● TASK INSTRUCTIONS
Among the entries below, find the line with "[option] (164, 2026)", then quote it and each following line up to and including the line with "[Previous post] (48, 1751)", and nothing else.

:::::

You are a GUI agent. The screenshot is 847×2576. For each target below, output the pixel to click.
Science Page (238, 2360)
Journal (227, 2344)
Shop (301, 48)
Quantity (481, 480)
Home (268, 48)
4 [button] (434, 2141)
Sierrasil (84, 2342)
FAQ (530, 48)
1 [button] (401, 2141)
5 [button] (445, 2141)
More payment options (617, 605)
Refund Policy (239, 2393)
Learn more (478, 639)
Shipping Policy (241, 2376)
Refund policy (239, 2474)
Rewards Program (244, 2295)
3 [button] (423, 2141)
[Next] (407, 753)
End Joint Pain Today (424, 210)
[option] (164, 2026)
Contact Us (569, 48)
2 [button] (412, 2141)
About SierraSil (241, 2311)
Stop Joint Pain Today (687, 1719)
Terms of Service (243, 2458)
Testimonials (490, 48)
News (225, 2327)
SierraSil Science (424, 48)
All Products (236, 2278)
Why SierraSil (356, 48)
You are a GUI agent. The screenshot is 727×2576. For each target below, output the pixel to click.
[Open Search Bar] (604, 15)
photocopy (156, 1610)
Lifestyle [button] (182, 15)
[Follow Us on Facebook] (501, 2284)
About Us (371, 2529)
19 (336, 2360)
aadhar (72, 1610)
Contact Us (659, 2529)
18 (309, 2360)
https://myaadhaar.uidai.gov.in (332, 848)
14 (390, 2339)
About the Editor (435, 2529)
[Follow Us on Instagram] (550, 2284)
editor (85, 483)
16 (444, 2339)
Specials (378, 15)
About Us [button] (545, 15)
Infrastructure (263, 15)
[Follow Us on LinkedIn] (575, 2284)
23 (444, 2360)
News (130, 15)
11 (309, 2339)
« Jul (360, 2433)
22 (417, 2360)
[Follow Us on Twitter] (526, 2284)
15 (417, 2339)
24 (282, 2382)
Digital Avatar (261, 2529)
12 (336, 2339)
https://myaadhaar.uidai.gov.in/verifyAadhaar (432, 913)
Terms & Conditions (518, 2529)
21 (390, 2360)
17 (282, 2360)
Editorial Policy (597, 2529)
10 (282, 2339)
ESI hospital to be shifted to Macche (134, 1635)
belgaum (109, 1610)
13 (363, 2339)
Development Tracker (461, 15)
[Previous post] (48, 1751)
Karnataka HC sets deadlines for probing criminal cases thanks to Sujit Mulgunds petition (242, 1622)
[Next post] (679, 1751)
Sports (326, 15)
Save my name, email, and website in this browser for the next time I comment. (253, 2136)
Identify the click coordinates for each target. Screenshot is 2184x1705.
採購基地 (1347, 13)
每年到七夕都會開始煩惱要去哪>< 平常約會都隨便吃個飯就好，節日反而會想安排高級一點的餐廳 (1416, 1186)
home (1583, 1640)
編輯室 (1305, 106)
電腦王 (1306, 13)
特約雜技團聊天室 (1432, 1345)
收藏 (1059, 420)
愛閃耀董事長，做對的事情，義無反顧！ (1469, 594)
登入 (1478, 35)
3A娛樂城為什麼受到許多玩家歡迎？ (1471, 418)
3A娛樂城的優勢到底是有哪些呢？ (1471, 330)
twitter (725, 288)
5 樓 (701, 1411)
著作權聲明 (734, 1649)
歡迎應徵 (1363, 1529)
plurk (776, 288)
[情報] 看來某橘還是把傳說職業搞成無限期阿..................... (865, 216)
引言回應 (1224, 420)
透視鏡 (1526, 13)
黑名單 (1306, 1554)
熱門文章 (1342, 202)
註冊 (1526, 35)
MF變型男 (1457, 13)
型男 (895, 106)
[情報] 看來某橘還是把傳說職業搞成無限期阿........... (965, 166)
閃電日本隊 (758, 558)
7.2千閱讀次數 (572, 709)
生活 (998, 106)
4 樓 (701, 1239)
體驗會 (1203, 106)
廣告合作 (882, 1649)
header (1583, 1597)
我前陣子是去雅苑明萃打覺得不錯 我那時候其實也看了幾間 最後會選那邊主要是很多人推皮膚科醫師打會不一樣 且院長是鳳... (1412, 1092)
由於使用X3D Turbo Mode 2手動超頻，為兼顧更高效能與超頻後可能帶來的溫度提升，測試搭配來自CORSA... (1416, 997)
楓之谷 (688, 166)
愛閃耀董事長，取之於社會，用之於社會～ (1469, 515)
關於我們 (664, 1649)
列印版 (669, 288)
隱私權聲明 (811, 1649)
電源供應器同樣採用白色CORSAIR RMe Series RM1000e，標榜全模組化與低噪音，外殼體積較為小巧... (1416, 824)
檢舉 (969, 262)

:::::

● EXERCISE OUTPUT
[option] (164, 2026)
Contact Us (569, 48)
2 [button] (412, 2141)
About SierraSil (241, 2311)
Stop Joint Pain Today (687, 1719)
Terms of Service (243, 2458)
Testimonials (490, 48)
News (225, 2327)
SierraSil Science (424, 48)
All Products (236, 2278)
Why SierraSil (356, 48)
You are a GUI agent. The screenshot is 727×2576. For each target below, output the pixel to click.
[Open Search Bar] (604, 15)
photocopy (156, 1610)
Lifestyle [button] (182, 15)
[Follow Us on Facebook] (501, 2284)
About Us (371, 2529)
19 (336, 2360)
aadhar (72, 1610)
Contact Us (659, 2529)
18 (309, 2360)
https://myaadhaar.uidai.gov.in (332, 848)
14 (390, 2339)
About the Editor (435, 2529)
[Follow Us on Instagram] (550, 2284)
editor (85, 483)
16 (444, 2339)
Specials (378, 15)
About Us [button] (545, 15)
Infrastructure (263, 15)
[Follow Us on LinkedIn] (575, 2284)
23 (444, 2360)
News (130, 15)
11 (309, 2339)
« Jul (360, 2433)
22 (417, 2360)
[Follow Us on Twitter] (526, 2284)
15 (417, 2339)
24 (282, 2382)
Digital Avatar (261, 2529)
12 (336, 2339)
https://myaadhaar.uidai.gov.in/verifyAadhaar (432, 913)
Terms & Conditions (518, 2529)
21 (390, 2360)
17 (282, 2360)
Editorial Policy (597, 2529)
10 (282, 2339)
ESI hospital to be shifted to Macche (134, 1635)
belgaum (109, 1610)
13 (363, 2339)
Development Tracker (461, 15)
[Previous post] (48, 1751)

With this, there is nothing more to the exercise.